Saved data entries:
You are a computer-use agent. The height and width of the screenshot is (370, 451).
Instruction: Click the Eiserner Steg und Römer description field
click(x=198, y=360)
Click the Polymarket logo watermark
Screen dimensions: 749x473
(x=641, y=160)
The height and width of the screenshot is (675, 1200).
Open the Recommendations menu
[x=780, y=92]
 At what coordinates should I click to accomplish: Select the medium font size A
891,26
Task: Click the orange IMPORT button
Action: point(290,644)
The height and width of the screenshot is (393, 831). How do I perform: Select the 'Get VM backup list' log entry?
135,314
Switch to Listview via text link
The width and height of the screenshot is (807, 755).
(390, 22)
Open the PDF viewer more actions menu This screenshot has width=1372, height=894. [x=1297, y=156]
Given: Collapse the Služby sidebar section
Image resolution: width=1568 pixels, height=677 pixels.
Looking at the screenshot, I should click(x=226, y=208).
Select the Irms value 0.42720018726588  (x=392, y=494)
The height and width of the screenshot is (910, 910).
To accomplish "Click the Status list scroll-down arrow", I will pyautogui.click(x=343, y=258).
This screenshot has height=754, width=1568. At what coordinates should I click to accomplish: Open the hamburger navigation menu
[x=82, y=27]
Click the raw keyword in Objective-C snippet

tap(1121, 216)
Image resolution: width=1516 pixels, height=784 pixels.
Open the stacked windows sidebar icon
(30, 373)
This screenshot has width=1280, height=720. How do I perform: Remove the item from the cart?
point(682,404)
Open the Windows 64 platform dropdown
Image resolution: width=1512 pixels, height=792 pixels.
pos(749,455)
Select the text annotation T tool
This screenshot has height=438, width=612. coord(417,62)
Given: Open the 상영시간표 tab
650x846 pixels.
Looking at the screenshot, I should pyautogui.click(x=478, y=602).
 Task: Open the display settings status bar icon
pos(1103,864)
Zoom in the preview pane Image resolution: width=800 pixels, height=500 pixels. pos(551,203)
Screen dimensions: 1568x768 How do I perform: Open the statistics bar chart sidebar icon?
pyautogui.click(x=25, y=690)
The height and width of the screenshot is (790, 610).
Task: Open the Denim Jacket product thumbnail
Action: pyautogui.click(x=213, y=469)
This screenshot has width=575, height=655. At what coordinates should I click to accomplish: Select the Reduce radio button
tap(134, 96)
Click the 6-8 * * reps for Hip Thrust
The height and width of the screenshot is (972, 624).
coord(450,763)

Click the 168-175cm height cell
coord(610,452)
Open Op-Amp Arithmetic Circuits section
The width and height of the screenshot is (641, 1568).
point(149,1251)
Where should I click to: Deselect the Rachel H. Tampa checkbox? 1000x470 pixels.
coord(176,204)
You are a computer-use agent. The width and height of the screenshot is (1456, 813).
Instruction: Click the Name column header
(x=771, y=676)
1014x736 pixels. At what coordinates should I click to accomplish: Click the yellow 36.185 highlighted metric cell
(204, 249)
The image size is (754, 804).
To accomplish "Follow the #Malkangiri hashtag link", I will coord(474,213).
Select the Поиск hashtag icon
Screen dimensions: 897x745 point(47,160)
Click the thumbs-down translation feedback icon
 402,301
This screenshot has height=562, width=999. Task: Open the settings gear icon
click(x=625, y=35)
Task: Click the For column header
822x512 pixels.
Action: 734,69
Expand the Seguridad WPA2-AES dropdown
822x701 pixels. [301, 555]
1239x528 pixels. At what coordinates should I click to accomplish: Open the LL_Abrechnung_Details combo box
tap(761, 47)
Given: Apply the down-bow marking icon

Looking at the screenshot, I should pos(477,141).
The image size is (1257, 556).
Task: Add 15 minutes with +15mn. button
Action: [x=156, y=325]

AIM OF THE TASK: The expected response is the full set of records, reproduced exactly.

COMPLETED TASK:
You are a computer-use agent. The height and width of the screenshot is (370, 451).
Instruction: Click the Eiserner Steg und Römer description field
click(x=198, y=360)
Click the Polymarket logo watermark
Screen dimensions: 749x473
(x=641, y=160)
The height and width of the screenshot is (675, 1200).
Open the Recommendations menu
[x=780, y=92]
 At what coordinates should I click to accomplish: Select the medium font size A
891,26
Task: Click the orange IMPORT button
Action: point(290,644)
The height and width of the screenshot is (393, 831). How do I perform: Select the 'Get VM backup list' log entry?
135,314
Switch to Listview via text link
The width and height of the screenshot is (807, 755).
(390, 22)
Open the PDF viewer more actions menu This screenshot has width=1372, height=894. [x=1297, y=156]
Given: Collapse the Služby sidebar section
Image resolution: width=1568 pixels, height=677 pixels.
Looking at the screenshot, I should click(x=226, y=208).
Select the Irms value 0.42720018726588  (x=392, y=494)
The height and width of the screenshot is (910, 910).
To accomplish "Click the Status list scroll-down arrow", I will pyautogui.click(x=343, y=258).
This screenshot has height=754, width=1568. At what coordinates should I click to accomplish: Open the hamburger navigation menu
[x=82, y=27]
Click the raw keyword in Objective-C snippet

tap(1121, 216)
Image resolution: width=1516 pixels, height=784 pixels.
Open the stacked windows sidebar icon
(30, 373)
This screenshot has width=1280, height=720. How do I perform: Remove the item from the cart?
point(682,404)
Open the Windows 64 platform dropdown
Image resolution: width=1512 pixels, height=792 pixels.
pos(749,455)
Select the text annotation T tool
This screenshot has height=438, width=612. coord(417,62)
Given: Open the 상영시간표 tab
650x846 pixels.
Looking at the screenshot, I should pyautogui.click(x=478, y=602).
 Task: Open the display settings status bar icon
pos(1103,864)
Zoom in the preview pane Image resolution: width=800 pixels, height=500 pixels. pos(551,203)
Screen dimensions: 1568x768 How do I perform: Open the statistics bar chart sidebar icon?
pyautogui.click(x=25, y=690)
The height and width of the screenshot is (790, 610).
Task: Open the Denim Jacket product thumbnail
Action: pyautogui.click(x=213, y=469)
This screenshot has width=575, height=655. At what coordinates should I click to accomplish: Select the Reduce radio button
tap(134, 96)
Click the 6-8 * * reps for Hip Thrust
The height and width of the screenshot is (972, 624).
coord(450,763)

Click the 168-175cm height cell
coord(610,452)
Open Op-Amp Arithmetic Circuits section
The width and height of the screenshot is (641, 1568).
point(149,1251)
Where should I click to: Deselect the Rachel H. Tampa checkbox? 1000x470 pixels.
coord(176,204)
You are a computer-use agent. The width and height of the screenshot is (1456, 813).
Instruction: Click the Name column header
(x=771, y=676)
1014x736 pixels. At what coordinates should I click to accomplish: Click the yellow 36.185 highlighted metric cell
(204, 249)
The image size is (754, 804).
To accomplish "Follow the #Malkangiri hashtag link", I will coord(474,213).
Select the Поиск hashtag icon
Screen dimensions: 897x745 point(47,160)
Click the thumbs-down translation feedback icon
 402,301
This screenshot has height=562, width=999. Task: Open the settings gear icon
click(x=625, y=35)
Task: Click the For column header
822x512 pixels.
Action: 734,69
Expand the Seguridad WPA2-AES dropdown
822x701 pixels. [301, 555]
1239x528 pixels. At what coordinates should I click to accomplish: Open the LL_Abrechnung_Details combo box
tap(761, 47)
Given: Apply the down-bow marking icon

Looking at the screenshot, I should pos(477,141).
The image size is (1257, 556).
Task: Add 15 minutes with +15mn. button
Action: [x=156, y=325]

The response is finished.